So basically, the trick is to undervolt, overcool, and run up those power limits. If you don't run up the power limits, then you will get some limit throttling, but not a whole lot (see above). You will still never get the GPU running at full speed for any sustained workload.

Just undervolting the card and leaving everything else alone will have the effect of making the card run a little cooler, so it will throttle less. You're still leaving some performance on the table, of course. RAISING voltage will do you no good, unless you bring something like watercooling to the table. Vega is so temp-limited that it is not even funny. Regardless, you may find power consumption before and after undervolting to be about the same due to the higher clockspeeds. You would probably have to undervolt and limit GPU clocks to get real power savings; alternatively, you can cut down on the power limit.
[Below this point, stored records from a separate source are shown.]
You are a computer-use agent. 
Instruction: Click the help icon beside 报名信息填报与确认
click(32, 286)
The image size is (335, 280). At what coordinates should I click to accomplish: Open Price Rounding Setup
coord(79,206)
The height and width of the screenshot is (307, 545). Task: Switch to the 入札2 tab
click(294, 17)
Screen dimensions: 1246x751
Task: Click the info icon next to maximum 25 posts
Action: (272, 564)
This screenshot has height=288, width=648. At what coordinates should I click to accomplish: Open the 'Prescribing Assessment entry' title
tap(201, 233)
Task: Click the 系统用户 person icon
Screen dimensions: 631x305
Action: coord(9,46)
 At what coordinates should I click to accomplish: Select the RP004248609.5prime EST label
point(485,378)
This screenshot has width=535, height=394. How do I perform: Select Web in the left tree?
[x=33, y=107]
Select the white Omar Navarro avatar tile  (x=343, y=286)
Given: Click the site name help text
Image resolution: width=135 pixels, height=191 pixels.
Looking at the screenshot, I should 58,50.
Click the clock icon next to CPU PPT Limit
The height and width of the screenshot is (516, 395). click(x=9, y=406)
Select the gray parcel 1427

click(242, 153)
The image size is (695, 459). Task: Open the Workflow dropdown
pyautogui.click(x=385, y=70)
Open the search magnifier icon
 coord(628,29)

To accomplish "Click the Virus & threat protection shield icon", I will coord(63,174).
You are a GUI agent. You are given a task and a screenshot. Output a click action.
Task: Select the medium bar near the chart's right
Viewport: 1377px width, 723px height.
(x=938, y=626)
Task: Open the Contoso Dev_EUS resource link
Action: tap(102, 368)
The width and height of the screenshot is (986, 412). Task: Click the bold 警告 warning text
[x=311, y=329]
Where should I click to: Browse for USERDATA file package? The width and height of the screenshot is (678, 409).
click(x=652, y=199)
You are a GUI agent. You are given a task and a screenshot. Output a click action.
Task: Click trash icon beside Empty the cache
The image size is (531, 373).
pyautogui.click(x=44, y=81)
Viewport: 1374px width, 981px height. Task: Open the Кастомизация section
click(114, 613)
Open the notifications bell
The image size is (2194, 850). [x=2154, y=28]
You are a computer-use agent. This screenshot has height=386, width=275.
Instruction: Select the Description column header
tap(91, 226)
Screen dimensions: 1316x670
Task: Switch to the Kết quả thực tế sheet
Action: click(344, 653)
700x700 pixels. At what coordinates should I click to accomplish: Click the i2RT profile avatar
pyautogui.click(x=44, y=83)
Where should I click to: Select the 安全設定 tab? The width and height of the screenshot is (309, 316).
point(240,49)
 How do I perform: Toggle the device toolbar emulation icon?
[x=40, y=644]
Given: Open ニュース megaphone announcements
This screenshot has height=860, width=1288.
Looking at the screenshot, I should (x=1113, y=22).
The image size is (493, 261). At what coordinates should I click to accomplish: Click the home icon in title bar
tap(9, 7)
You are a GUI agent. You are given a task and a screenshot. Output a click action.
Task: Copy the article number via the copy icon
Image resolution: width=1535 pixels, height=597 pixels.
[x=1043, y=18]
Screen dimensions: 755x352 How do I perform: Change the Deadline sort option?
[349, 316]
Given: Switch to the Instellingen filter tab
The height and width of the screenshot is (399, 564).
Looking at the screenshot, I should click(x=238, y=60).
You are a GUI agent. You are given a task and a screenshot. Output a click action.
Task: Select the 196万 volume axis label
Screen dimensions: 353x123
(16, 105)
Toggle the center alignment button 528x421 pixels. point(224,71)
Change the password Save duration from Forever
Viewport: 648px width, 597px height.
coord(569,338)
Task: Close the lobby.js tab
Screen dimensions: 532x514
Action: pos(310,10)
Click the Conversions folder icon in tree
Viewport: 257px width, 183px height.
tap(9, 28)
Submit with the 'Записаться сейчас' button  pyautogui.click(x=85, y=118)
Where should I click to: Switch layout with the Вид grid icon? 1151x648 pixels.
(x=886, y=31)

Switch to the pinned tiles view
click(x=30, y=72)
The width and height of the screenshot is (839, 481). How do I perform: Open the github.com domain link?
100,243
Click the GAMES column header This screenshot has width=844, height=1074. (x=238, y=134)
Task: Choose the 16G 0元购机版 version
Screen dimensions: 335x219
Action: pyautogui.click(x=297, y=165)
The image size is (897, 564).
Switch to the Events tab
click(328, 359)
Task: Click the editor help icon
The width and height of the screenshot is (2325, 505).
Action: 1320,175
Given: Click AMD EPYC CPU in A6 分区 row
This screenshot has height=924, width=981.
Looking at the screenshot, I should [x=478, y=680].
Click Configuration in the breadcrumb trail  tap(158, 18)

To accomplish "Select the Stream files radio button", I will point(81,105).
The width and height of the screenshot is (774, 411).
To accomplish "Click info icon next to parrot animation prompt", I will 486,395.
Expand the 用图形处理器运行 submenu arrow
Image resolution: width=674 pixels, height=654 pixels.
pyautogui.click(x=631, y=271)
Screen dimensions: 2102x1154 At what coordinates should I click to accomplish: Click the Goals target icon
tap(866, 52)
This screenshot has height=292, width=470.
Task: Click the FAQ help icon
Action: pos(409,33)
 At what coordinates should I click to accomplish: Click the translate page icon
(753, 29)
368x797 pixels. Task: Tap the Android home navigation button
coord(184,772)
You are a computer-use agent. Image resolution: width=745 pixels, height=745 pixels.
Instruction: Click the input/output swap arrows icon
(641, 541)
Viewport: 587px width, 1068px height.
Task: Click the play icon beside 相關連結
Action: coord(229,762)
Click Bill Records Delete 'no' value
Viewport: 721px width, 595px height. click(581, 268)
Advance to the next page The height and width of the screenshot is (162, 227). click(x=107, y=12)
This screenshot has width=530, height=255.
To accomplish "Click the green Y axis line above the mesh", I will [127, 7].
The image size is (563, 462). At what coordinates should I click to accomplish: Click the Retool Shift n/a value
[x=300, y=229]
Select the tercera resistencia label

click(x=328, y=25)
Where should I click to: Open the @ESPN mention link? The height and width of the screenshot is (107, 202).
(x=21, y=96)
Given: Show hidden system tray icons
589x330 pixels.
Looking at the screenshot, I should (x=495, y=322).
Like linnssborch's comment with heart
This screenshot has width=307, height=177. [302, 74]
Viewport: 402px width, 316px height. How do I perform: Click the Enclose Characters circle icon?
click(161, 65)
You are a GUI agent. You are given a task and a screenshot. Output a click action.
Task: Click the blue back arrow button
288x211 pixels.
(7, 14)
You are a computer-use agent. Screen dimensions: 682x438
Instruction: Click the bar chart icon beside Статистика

Now on to the RAM speed: the RAM on Vega is kind of picky. If you do anything to limit GPU clock or lower power limits, it can/will encourage the card to throttle RAM speed, even when cooling is sufficient. RAM speed seems to throttle more from hitting power limitations than anything else. It will also throttle if you artificially limit GPU speed, even if you are within your stated power limits AND below your temp target. Typically it wants to throttle to 800 MHz, though as you can see from the stock run above, it can engage in some truly odd behavior if you don't tweak settings yourself.

For point-of-reference, I changed all settings in Wattman using the 18.4.1 "gaming" drivers. I haven't found a utility yet that supports VegaFE outside of Wattman. 18.7.1 is not yet available in "gaming" mode for Vega FE. Also, the base system is an 1800x @ 4.0 GHz w/ 16GB @ DDR4-3466 CAS/CL 14.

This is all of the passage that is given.